> What to produce
Copy every item below character for character, changing nothing.

Data on locating visible targets:

>>>>>

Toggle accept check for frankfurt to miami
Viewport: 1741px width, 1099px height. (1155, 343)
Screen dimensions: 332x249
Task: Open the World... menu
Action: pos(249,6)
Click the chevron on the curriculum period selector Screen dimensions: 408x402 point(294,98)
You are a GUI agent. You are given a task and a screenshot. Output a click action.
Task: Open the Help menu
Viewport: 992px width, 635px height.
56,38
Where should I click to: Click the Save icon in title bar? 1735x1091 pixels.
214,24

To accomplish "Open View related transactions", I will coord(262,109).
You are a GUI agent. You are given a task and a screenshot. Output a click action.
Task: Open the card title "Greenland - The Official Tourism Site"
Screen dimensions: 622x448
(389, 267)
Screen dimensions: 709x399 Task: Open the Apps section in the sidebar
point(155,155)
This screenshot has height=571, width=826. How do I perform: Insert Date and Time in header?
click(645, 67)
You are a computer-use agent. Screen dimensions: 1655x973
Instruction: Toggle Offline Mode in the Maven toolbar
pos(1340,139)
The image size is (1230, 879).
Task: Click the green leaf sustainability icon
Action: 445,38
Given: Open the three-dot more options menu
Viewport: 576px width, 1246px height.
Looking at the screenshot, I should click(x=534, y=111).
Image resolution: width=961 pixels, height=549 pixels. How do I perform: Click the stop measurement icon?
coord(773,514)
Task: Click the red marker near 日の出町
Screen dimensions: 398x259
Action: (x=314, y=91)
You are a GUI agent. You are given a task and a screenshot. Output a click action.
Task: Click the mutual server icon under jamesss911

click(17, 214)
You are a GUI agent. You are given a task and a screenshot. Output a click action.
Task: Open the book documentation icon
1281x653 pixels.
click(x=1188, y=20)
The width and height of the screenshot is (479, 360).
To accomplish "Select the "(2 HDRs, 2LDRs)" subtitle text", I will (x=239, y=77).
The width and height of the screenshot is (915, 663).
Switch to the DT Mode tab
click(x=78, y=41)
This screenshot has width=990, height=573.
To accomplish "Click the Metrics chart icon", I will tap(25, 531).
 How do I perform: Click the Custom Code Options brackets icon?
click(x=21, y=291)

<<<<<

> Full answer
Toggle accept check for frankfurt to miami
Viewport: 1741px width, 1099px height. (1155, 343)
Screen dimensions: 332x249
Task: Open the World... menu
Action: pos(249,6)
Click the chevron on the curriculum period selector Screen dimensions: 408x402 point(294,98)
You are a GUI agent. You are given a task and a screenshot. Output a click action.
Task: Open the Help menu
Viewport: 992px width, 635px height.
56,38
Where should I click to: Click the Save icon in title bar? 1735x1091 pixels.
214,24

To accomplish "Open View related transactions", I will coord(262,109).
You are a GUI agent. You are given a task and a screenshot. Output a click action.
Task: Open the card title "Greenland - The Official Tourism Site"
Screen dimensions: 622x448
(389, 267)
Screen dimensions: 709x399 Task: Open the Apps section in the sidebar
point(155,155)
This screenshot has height=571, width=826. How do I perform: Insert Date and Time in header?
click(645, 67)
You are a computer-use agent. Screen dimensions: 1655x973
Instruction: Toggle Offline Mode in the Maven toolbar
pos(1340,139)
The image size is (1230, 879).
Task: Click the green leaf sustainability icon
Action: 445,38
Given: Open the three-dot more options menu
Viewport: 576px width, 1246px height.
Looking at the screenshot, I should click(x=534, y=111).
Image resolution: width=961 pixels, height=549 pixels. How do I perform: Click the stop measurement icon?
coord(773,514)
Task: Click the red marker near 日の出町
Screen dimensions: 398x259
Action: (x=314, y=91)
You are a GUI agent. You are given a task and a screenshot. Output a click action.
Task: Click the mutual server icon under jamesss911

click(17, 214)
You are a GUI agent. You are given a task and a screenshot. Output a click action.
Task: Open the book documentation icon
1281x653 pixels.
click(x=1188, y=20)
The width and height of the screenshot is (479, 360).
To accomplish "Select the "(2 HDRs, 2LDRs)" subtitle text", I will (x=239, y=77).
The width and height of the screenshot is (915, 663).
Switch to the DT Mode tab
click(x=78, y=41)
This screenshot has width=990, height=573.
To accomplish "Click the Metrics chart icon", I will tap(25, 531).
 How do I perform: Click the Custom Code Options brackets icon?
click(x=21, y=291)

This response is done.